Este enfoque ha orientado la relación con los distintos actores del sistema educativo, favoreciendo dinámicas de escucha activa, concertación y corresponsabilidad, con el objetivo de alcanzar soluciones sostenibles a los principales desafíos del sector.
Bajo esta lógica de trabajo, se ha desarrollado la Mesa Nacional de los Cinco Pilares como un espacio de diálogo continuo que articula a estudiantes, docentes, familias, sociedad civil y servidores públicos, permitiendo la construcción de consensos sobre las prioridades del sistema educativo y la definición de líneas de acción compartidas.

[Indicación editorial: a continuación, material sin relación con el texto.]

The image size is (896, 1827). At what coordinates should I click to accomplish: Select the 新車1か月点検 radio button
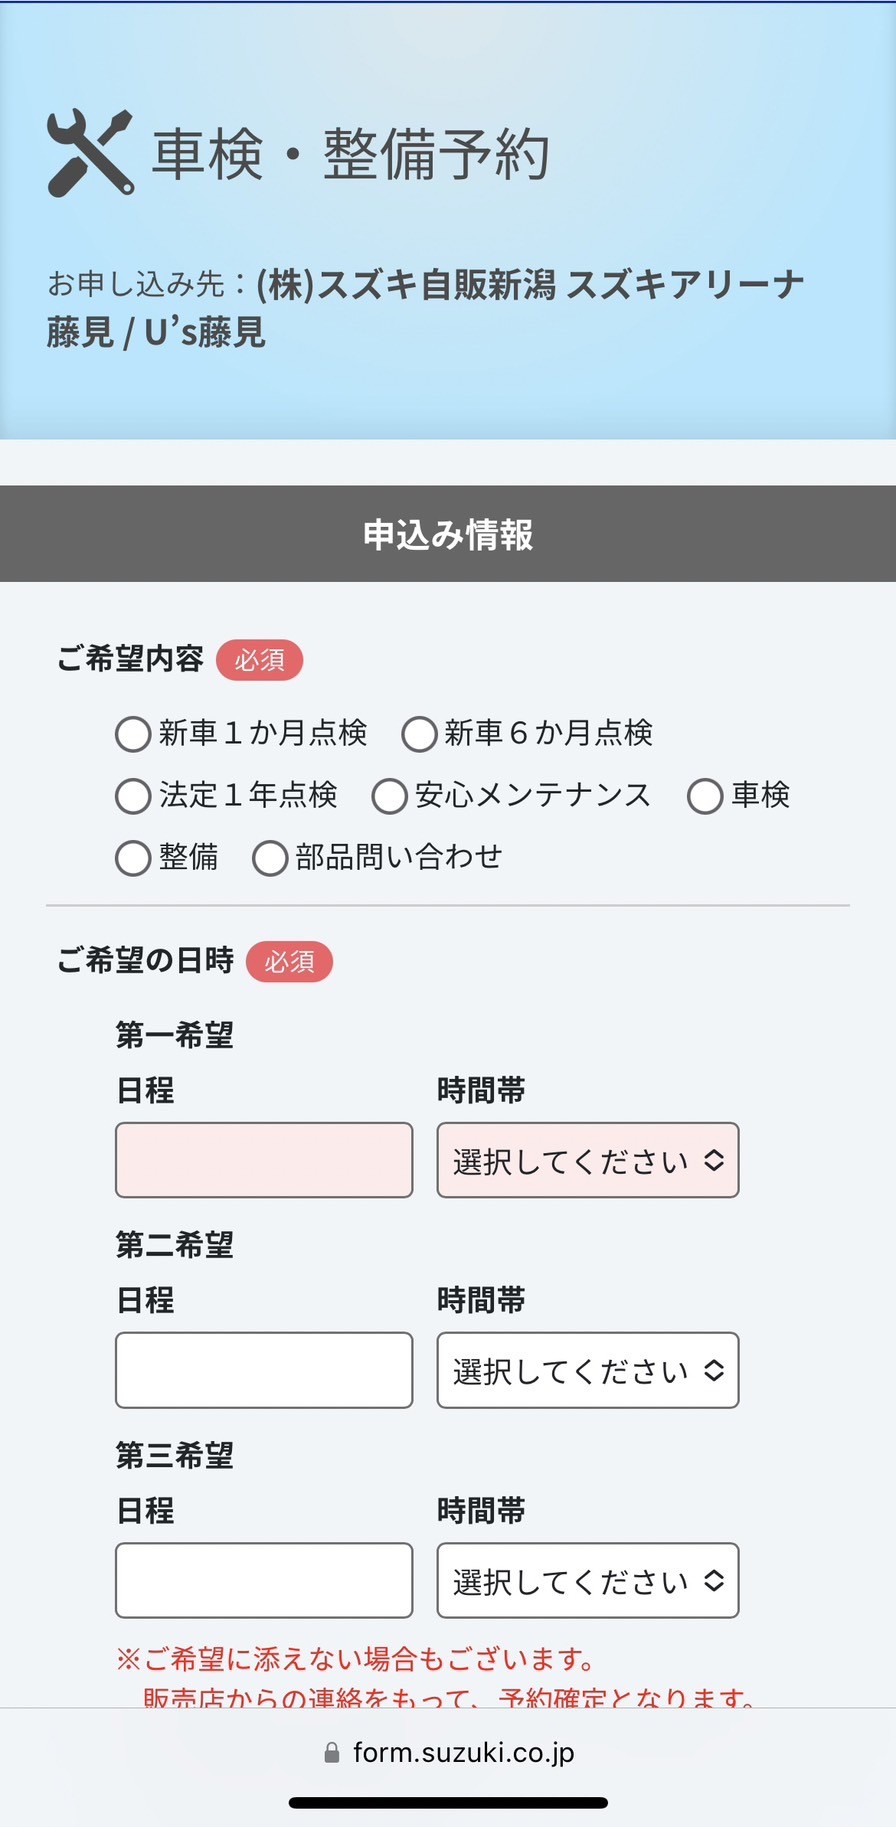pyautogui.click(x=133, y=734)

De igual manera, la definición y puesta en marcha de la Hoja de Ruta 2025–2028, alineada al Pacto Educativo Nacional, se apoyó en mecanismos de consulta y concertación con los distintos actores del sector, integrando aportes técnicos y sociales que hoy orientan la agenda educativa nacional.
En este contexto, decisiones como la incorporación de la asignatura Educación Moral, Cívica y Ética Ciudadana, el inicio de la Evaluación de Desempeño Docente 2025 y la priorización de los candidatos del Registro de Elegibles se adoptaron tras procesos de consulta, intercambio técnico y escucha con los sectores involucrados.
Este estilo de gestión ha contribuido a fortalecer la confianza institucional y a consolidar una dinámica de trabajo más participativa, en la que el diálogo se ha convertido en una herramienta efectiva para mejorar la calidad del sistema educativo dominicano.